As expected, the cost regulator has given the all clear for NHS doctors to dish out Efient (prasugrel) in combination with aspirin to prevent atherothrombotic events in patients with acute coronary syndromes undergoing angioplasty, but only when the procedure is necessary due to a certain type of heart attack known as ST-segment-elevation myocardial infarction.

In addition, NICE is allowing use of the drug on the NHS in cases where a blood clot blocks a stent during treatment with Sanofi-aventis’ blood thinner Plavix (clopidogrel), or if patients have diabetes mellitus, as it considers Efient a cost-effective use of resources in these circumstances.

The Institute previously noted that its decision to bar patients with non-ST-segment-elevation MI but without diabetes from access to the drug was fuelled by concerns relating to the available clinical evidence for this setting, in particular that the effectiveness of prasugrel was “highly uncertain for these patients”.

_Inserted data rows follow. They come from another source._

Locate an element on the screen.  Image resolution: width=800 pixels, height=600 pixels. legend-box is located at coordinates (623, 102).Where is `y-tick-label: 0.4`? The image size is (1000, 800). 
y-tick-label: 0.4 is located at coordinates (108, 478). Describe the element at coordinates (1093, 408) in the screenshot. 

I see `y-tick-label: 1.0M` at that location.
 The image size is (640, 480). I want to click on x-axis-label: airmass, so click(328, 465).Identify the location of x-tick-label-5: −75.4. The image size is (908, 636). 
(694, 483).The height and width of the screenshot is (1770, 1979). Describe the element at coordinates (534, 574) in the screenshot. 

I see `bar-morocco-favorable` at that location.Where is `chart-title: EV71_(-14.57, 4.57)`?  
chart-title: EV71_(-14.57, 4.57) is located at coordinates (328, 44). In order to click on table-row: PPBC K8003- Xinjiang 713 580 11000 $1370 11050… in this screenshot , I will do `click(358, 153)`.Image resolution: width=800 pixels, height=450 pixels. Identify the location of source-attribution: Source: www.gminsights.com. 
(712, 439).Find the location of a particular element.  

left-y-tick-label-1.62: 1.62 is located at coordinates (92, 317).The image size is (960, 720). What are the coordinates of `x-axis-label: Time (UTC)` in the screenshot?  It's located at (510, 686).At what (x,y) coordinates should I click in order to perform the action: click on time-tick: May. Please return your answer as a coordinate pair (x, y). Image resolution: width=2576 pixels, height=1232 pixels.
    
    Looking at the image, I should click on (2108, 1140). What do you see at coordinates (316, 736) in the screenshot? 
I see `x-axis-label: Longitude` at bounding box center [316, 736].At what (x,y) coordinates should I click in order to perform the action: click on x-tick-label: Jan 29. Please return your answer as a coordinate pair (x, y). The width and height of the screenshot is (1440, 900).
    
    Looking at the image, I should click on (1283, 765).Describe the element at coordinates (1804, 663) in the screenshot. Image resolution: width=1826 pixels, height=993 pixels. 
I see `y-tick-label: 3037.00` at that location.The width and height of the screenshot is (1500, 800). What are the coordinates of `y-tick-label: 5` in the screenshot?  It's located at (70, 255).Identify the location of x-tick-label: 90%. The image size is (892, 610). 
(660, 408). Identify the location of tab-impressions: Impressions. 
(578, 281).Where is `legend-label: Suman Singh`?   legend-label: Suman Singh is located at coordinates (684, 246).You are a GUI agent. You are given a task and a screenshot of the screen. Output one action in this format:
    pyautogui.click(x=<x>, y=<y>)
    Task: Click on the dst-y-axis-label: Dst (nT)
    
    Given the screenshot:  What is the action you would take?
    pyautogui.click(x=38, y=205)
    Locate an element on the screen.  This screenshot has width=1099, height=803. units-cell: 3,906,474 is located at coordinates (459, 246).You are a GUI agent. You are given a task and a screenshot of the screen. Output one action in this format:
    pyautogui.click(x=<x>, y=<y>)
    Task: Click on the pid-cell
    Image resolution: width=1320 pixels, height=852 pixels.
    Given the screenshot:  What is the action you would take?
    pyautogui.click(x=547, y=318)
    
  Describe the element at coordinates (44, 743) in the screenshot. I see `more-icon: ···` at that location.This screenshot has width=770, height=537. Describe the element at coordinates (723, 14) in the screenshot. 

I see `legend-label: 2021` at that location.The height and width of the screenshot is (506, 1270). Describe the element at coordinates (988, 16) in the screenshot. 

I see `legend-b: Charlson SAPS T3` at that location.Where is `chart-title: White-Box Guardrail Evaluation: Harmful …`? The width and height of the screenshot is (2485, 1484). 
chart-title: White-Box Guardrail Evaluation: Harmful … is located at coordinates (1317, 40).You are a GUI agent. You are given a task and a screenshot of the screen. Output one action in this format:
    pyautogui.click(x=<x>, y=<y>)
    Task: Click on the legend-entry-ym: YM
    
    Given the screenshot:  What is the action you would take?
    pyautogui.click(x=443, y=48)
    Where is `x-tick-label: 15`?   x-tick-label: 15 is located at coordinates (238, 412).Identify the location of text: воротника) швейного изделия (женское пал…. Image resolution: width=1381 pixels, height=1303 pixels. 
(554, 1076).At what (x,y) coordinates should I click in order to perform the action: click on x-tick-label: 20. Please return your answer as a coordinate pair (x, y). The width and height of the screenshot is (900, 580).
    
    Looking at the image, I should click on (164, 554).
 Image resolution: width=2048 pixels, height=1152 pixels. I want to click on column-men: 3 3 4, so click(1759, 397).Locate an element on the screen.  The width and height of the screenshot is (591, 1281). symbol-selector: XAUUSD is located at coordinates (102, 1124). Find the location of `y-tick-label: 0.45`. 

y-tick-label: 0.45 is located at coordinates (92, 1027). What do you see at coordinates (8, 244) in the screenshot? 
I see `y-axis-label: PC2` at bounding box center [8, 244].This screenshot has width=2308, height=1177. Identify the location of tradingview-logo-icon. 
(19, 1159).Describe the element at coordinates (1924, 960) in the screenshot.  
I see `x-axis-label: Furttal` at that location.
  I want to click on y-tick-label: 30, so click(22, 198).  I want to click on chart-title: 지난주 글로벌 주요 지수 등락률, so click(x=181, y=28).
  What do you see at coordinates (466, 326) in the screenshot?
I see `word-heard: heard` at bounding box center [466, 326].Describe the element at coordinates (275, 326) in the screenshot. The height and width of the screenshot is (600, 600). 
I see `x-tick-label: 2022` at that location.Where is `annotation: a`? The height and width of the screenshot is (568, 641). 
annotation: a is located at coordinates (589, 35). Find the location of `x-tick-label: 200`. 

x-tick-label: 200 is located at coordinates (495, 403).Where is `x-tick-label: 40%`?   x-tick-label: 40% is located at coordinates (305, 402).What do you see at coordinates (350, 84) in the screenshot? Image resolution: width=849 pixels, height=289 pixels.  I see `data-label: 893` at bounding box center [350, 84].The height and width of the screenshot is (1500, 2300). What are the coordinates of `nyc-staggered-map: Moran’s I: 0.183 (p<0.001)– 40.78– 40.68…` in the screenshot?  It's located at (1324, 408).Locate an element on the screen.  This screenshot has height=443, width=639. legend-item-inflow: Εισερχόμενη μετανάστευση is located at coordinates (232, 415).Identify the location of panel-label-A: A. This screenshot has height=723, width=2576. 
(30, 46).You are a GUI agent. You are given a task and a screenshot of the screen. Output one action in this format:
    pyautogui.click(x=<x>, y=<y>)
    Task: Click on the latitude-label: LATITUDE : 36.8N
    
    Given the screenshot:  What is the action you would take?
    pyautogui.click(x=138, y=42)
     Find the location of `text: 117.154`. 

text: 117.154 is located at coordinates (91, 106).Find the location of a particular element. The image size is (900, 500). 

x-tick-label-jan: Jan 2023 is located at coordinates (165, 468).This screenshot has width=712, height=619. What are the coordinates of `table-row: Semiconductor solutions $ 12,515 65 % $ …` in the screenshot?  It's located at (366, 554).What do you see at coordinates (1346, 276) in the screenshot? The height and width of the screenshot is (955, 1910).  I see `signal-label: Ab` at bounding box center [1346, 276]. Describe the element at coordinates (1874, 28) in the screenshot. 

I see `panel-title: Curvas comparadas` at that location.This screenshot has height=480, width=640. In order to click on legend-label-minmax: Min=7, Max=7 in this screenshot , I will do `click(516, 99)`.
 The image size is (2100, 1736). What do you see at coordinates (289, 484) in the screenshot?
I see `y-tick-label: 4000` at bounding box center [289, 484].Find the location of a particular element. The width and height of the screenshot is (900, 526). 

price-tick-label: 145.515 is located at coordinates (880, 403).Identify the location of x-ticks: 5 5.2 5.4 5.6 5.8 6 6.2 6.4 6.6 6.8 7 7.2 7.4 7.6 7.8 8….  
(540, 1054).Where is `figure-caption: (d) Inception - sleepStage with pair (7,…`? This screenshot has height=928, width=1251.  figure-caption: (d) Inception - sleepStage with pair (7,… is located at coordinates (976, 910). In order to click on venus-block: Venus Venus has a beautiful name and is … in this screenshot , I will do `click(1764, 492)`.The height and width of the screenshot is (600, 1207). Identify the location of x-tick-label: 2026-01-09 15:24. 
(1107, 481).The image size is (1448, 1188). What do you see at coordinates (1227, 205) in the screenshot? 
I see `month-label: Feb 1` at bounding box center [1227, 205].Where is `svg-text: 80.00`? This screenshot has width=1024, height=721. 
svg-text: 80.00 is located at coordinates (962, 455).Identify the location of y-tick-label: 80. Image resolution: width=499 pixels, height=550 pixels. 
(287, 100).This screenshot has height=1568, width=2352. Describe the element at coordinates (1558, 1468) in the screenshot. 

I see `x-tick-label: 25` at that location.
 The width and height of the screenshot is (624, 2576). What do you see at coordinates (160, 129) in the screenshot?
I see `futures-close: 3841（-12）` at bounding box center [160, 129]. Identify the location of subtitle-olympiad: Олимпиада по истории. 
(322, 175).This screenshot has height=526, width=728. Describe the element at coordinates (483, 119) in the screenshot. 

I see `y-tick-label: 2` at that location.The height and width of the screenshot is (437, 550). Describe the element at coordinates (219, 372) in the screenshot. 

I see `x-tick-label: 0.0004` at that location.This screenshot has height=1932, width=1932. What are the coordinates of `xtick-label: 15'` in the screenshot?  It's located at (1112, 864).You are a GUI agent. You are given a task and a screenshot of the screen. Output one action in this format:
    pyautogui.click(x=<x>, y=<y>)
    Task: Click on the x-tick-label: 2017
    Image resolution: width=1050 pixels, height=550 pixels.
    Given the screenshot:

And while the companies have claimed that Efient is more effective than its rival Plavix on the back of data from the TRITON-TIMI 38 trial - which showed a 19% reduction in relative risk for cardiovascular death, non-fatal heart attack or non-fatal stroke when compared with Plavix - the Institute’s Expert Review Group questioned whether these results could be generalised to clinical practice and concluded that the two drugs are “broadly equivalent” in terms of clinical effectiveness at 15 months in the patent group.

In addition, the price of Plavix, a 28-pill strip of which has a price-tag of £36.35 compared to £47.56 for the Efient equivalent, looks set to fall after generic formulations of the drug were given a positive opinion by European regulators earlier this year, further widening the gap in cost and making the therapy a more attractive treatment option for the cost regulator.

Commenting on the new guideline, Dr Carole Longson, Director at NICE said it will “offer an additional treatment option for these specific individuals at risk of blood clots,” and the Institute added that those patients who do not meet the treatment criteria but are already receiving the drug should be able to continue therapy until they and their clinicians consider it appropriate to stop.